How hard is it to get industry analysts to write something?

Here’s the dirty secret. Most research notes published by analysts and posted in their online libraries are marketing and promotional tools. The “magic quadrant” report issued in every tech segment by You-Know-Who is essentially the best piece of marketing collateral ever created in our industry. Notes and reports are simply the most efficient way to disseminate the analyst firm’s “party line” to as many clients as possible, all at once.  Salespeople, especially at vendor startups, need to understand that industry analysts hardly ever write about a single product or a single vendor, except for the very largest tech firms (i.e. major platform vendors with lots of users).  Here’s what your AR pro doesn’t want you to know: every vendor is hard-pressed to convince analysts that they are a Leader in Anything, never mind actually publishing that opinion.

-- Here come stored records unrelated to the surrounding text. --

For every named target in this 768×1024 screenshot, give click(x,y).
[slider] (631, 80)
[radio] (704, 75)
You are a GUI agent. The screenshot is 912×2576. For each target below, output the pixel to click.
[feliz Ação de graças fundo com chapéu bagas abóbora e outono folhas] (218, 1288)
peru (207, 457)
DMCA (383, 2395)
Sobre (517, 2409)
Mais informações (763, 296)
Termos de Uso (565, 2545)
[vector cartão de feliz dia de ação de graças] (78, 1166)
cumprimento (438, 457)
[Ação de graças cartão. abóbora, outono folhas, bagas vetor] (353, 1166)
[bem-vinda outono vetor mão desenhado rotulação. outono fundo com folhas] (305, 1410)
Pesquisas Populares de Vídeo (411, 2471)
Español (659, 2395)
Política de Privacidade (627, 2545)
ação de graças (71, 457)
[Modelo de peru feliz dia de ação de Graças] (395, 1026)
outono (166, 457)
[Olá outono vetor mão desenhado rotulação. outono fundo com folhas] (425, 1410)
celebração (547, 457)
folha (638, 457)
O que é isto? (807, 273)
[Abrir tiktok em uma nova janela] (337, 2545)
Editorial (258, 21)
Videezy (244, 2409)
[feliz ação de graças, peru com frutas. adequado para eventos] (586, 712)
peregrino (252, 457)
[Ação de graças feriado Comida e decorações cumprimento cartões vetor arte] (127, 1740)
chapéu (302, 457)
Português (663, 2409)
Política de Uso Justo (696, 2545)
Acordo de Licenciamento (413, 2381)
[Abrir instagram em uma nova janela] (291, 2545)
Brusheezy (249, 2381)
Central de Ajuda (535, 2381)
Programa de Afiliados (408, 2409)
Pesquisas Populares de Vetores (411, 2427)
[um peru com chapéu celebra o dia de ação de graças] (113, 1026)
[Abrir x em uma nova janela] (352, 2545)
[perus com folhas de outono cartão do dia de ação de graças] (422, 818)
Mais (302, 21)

So when do industry analysts recommend one vendor over another?

Analysts (at least the good and honest ones) do try to value and protect their objectivity when it comes to assessing and recommending vendor alternatives. Analyst objectivity dictates that any one vendor be recommended only after a thorough assessment of their client’s unique situation.  Client engagements start with the organization’s solution requirements and project strategy. I once had a Gartner analyst in the BI market confess to me that he spent the majority of his time and effort fighting internal politics, helping his clients get out of their own way! Then and only then will some analysts advise on the vendor selection process by top-listing products. Even then, analysts will generally be egalitarian and parse their comments as “Vendor A does this well but Vendor B does that well”.

Your company’s AR programs should be robust and their communication consistent. An analyst relations pro’s job is to make sure that you as a vendor are known and get adequate credit for the things your product or service does well. Only then can salespeople be reasonably assured that target analysts in your space will give your market position credit where it is due. The net result: the relative probability and frequency of analyst recommendations of your offerings will rise – in precisely targeted, well-qualified scenarios, that is.